Records supplied.
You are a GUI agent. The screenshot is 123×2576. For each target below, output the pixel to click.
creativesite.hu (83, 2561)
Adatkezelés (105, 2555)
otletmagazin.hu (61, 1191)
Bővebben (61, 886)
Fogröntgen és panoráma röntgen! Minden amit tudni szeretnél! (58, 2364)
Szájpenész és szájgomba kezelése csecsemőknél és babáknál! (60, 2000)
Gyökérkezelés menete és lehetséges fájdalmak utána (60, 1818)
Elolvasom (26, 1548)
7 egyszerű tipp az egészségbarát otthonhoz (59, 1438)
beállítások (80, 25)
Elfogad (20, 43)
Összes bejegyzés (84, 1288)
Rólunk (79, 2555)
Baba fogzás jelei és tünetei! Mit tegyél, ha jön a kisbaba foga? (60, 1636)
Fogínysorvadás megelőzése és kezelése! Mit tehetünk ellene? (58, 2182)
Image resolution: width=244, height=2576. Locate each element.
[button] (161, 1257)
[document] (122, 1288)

Assigned task. Give back the data above exactly as it appears.

Written response.
You are a GUI agent. The screenshot is 123×2576. For each target below, output the pixel to click.
creativesite.hu (83, 2561)
Adatkezelés (105, 2555)
otletmagazin.hu (61, 1191)
Bővebben (61, 886)
Fogröntgen és panoráma röntgen! Minden amit tudni szeretnél! (58, 2364)
Szájpenész és szájgomba kezelése csecsemőknél és babáknál! (60, 2000)
Gyökérkezelés menete és lehetséges fájdalmak utána (60, 1818)
Elolvasom (26, 1548)
7 egyszerű tipp az egészségbarát otthonhoz (59, 1438)
beállítások (80, 25)
Elfogad (20, 43)
Összes bejegyzés (84, 1288)
Rólunk (79, 2555)
Baba fogzás jelei és tünetei! Mit tegyél, ha jön a kisbaba foga? (60, 1636)
Fogínysorvadás megelőzése és kezelése! Mit tehetünk ellene? (58, 2182)
Image resolution: width=244, height=2576. Locate each element.
[button] (161, 1257)
[document] (122, 1288)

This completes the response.